Thank you, Dave Fleet, for drawing my attention Christie Blatchford‘s comments on blogging and online conversation.

The general public has had the ability to join the conversation at newspapers (and magazines) for years through letters to the editor even if the online community believes this to be a new phenomenon, exclusive to themselves. To their credit, editors publish letters that present both supporting and contrary points of view — just like a normal conversation would.

The process of having a letter to the editor printed includes an editorial review which selects the letters that present an intelligent argument or thought in a productive way, and may also involve the refinement of the letter in a way that includes both the author of the letter and the editor of the newspaper. There are many logical and obvious reasons for this approach including the fact that there is a finite amount of space on the printed page.

Comment moderation on a forum, blog or podcast site isn’t even a distant cousin of the newspaper approach. There is a lot of pressure in the online community to not moderate comments in favour of letting people share their uncensored, unrefined and kneejerk thoughts. Ms. Blatchford correctly points out that this typically leads to a ‘brief, ungrammatical shouting match‘.

In the race to be heard online, the favoured approach has become being the contributor that ‘yells’ the loudest — intelligible or not. Website owners would never dare to suggest working with the commenter to make their comments more productive.

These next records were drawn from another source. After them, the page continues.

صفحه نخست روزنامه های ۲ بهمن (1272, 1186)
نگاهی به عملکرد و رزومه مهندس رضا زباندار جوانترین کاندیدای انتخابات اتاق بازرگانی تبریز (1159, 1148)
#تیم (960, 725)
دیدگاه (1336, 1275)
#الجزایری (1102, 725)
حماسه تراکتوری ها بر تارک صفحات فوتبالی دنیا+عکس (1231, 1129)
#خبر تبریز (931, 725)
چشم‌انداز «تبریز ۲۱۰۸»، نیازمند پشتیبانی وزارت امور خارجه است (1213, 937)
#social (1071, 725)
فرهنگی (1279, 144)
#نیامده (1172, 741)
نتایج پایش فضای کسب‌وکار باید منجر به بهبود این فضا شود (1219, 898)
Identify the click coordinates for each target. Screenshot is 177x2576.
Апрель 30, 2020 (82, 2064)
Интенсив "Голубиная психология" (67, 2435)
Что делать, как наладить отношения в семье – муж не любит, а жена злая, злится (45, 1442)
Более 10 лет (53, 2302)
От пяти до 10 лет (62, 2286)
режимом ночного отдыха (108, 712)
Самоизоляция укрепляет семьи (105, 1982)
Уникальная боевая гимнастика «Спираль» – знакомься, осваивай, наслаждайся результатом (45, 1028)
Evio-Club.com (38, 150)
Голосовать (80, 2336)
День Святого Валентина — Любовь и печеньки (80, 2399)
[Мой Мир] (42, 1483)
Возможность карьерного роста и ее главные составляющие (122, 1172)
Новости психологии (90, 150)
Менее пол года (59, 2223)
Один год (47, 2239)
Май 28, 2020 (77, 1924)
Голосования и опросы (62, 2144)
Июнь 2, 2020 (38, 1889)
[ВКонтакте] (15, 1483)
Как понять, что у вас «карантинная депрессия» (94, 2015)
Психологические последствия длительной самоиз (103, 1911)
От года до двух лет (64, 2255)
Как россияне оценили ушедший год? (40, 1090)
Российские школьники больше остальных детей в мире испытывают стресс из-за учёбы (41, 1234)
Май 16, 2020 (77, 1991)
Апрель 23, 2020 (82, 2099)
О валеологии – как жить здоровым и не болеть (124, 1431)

It’s socially unacceptable and has become an unwritten yet well known rule. Even if that approach were acceptable, most site owners don’t have the time to take that upon themselves, much less do it without consulting with the contributor.

I don’t expect that there will ever be a happy medium to this conundrum and that’s why many journalists won’t take to blogging even if their employer allows and encourages it. It may also be the reason behind the increasing number of newcomer-bloggers that don’t allow comments or provide contact information on their sites. Commenters no longer need the cooperation of the site owner since they can post their own points or counter points on their own sites.

The challenge for newspapers is to find a way to evolve their approach to conversation management from the printed page to the online world — becoming more responsive and yet still working within the ever evolving and increasingly bootstrapped revenue models.